═════ RECORDS TO PROCESS ═════
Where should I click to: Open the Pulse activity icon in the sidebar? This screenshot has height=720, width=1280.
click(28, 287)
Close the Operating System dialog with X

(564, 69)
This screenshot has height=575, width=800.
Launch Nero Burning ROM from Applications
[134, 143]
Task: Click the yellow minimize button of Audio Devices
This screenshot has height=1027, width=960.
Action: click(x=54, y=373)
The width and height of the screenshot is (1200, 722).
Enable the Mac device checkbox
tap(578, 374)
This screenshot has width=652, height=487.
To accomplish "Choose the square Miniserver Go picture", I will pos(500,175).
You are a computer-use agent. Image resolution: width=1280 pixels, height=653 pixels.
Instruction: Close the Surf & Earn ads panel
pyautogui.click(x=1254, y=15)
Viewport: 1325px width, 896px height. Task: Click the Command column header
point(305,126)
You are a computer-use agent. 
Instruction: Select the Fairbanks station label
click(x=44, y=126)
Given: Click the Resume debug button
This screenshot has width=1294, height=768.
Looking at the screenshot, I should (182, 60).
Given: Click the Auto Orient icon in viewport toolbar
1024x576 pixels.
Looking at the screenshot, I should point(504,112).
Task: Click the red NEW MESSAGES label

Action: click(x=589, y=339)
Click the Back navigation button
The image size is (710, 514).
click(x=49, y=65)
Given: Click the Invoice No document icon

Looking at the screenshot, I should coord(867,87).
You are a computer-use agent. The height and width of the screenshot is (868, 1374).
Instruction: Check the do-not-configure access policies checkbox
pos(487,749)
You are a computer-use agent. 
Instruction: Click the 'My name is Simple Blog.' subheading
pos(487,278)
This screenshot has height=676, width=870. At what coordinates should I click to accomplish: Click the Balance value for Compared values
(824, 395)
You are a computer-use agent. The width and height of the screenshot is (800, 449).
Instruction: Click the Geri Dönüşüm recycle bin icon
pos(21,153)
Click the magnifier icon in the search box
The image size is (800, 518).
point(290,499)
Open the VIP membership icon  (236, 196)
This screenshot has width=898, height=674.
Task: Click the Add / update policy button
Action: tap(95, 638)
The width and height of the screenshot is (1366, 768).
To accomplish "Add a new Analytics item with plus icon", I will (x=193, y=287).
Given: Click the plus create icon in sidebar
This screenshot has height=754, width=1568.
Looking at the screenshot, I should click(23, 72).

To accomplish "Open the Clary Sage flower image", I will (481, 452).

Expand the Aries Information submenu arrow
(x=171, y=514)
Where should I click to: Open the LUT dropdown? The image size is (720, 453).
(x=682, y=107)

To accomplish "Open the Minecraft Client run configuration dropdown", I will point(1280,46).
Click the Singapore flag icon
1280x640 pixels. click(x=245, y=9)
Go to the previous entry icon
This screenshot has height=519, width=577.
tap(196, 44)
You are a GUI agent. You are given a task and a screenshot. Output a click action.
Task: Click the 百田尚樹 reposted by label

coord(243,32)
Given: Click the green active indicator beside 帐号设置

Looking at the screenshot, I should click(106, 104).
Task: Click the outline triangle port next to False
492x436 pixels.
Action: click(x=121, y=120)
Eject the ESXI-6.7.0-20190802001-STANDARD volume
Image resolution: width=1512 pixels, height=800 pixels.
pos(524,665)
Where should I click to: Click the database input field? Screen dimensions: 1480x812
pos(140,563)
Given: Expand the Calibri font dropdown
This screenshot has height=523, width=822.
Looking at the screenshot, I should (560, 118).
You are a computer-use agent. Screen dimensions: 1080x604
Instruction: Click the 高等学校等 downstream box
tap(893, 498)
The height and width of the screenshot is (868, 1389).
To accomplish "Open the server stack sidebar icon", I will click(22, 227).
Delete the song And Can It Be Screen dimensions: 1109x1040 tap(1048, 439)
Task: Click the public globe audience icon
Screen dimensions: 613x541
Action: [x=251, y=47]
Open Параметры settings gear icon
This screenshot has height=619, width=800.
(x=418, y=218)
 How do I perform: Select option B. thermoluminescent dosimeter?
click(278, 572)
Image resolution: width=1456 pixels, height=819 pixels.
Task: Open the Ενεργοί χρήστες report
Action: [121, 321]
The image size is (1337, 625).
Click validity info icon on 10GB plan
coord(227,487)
═════
Swap "Instruction" for "Goal" throughout all the items above, then write the items out again with nothing else changed.

#### ANSWER TO THIS EXERCISE
Where should I click to: Open the Pulse activity icon in the sidebar? This screenshot has height=720, width=1280.
click(28, 287)
Close the Operating System dialog with X

(564, 69)
This screenshot has height=575, width=800.
Launch Nero Burning ROM from Applications
[134, 143]
Task: Click the yellow minimize button of Audio Devices
This screenshot has height=1027, width=960.
Action: click(x=54, y=373)
The width and height of the screenshot is (1200, 722).
Enable the Mac device checkbox
tap(578, 374)
This screenshot has width=652, height=487.
To accomplish "Choose the square Miniserver Go picture", I will pos(500,175).
You are a computer-use agent. Image resolution: width=1280 pixels, height=653 pixels.
Goal: Close the Surf & Earn ads panel
pyautogui.click(x=1254, y=15)
Viewport: 1325px width, 896px height. Task: Click the Command column header
point(305,126)
You are a computer-use agent. 
Goal: Select the Fairbanks station label
click(x=44, y=126)
Given: Click the Resume debug button
This screenshot has width=1294, height=768.
Looking at the screenshot, I should (182, 60).
Given: Click the Auto Orient icon in viewport toolbar
1024x576 pixels.
Looking at the screenshot, I should point(504,112).
Task: Click the red NEW MESSAGES label

Action: click(x=589, y=339)
Click the Back navigation button
The image size is (710, 514).
click(x=49, y=65)
Given: Click the Invoice No document icon

Looking at the screenshot, I should coord(867,87).
You are a computer-use agent. The height and width of the screenshot is (868, 1374).
Goal: Check the do-not-configure access policies checkbox
pos(487,749)
You are a computer-use agent. 
Goal: Click the 'My name is Simple Blog.' subheading
pos(487,278)
This screenshot has height=676, width=870. At what coordinates should I click to accomplish: Click the Balance value for Compared values
(824, 395)
You are a computer-use agent. The width and height of the screenshot is (800, 449).
Goal: Click the Geri Dönüşüm recycle bin icon
pos(21,153)
Click the magnifier icon in the search box
The image size is (800, 518).
point(290,499)
Open the VIP membership icon  (236, 196)
This screenshot has width=898, height=674.
Task: Click the Add / update policy button
Action: tap(95, 638)
The width and height of the screenshot is (1366, 768).
To accomplish "Add a new Analytics item with plus icon", I will (x=193, y=287).
Given: Click the plus create icon in sidebar
This screenshot has height=754, width=1568.
Looking at the screenshot, I should click(23, 72).

To accomplish "Open the Clary Sage flower image", I will (481, 452).

Expand the Aries Information submenu arrow
(x=171, y=514)
Where should I click to: Open the LUT dropdown? The image size is (720, 453).
(x=682, y=107)

To accomplish "Open the Minecraft Client run configuration dropdown", I will point(1280,46).
Click the Singapore flag icon
1280x640 pixels. click(x=245, y=9)
Go to the previous entry icon
This screenshot has height=519, width=577.
tap(196, 44)
You are a GUI agent. You are given a task and a screenshot. Output a click action.
Task: Click the 百田尚樹 reposted by label

coord(243,32)
Given: Click the green active indicator beside 帐号设置

Looking at the screenshot, I should click(106, 104).
Task: Click the outline triangle port next to False
492x436 pixels.
Action: click(x=121, y=120)
Eject the ESXI-6.7.0-20190802001-STANDARD volume
Image resolution: width=1512 pixels, height=800 pixels.
pos(524,665)
Where should I click to: Click the database input field? Screen dimensions: 1480x812
pos(140,563)
Given: Expand the Calibri font dropdown
This screenshot has height=523, width=822.
Looking at the screenshot, I should (560, 118).
You are a computer-use agent. Screen dimensions: 1080x604
Goal: Click the 高等学校等 downstream box
tap(893, 498)
The height and width of the screenshot is (868, 1389).
To accomplish "Open the server stack sidebar icon", I will click(22, 227).
Delete the song And Can It Be Screen dimensions: 1109x1040 tap(1048, 439)
Task: Click the public globe audience icon
Screen dimensions: 613x541
Action: [x=251, y=47]
Open Параметры settings gear icon
This screenshot has height=619, width=800.
(x=418, y=218)
 How do I perform: Select option B. thermoluminescent dosimeter?
click(278, 572)
Image resolution: width=1456 pixels, height=819 pixels.
Task: Open the Ενεργοί χρήστες report
Action: [121, 321]
The image size is (1337, 625).
Click validity info icon on 10GB plan
coord(227,487)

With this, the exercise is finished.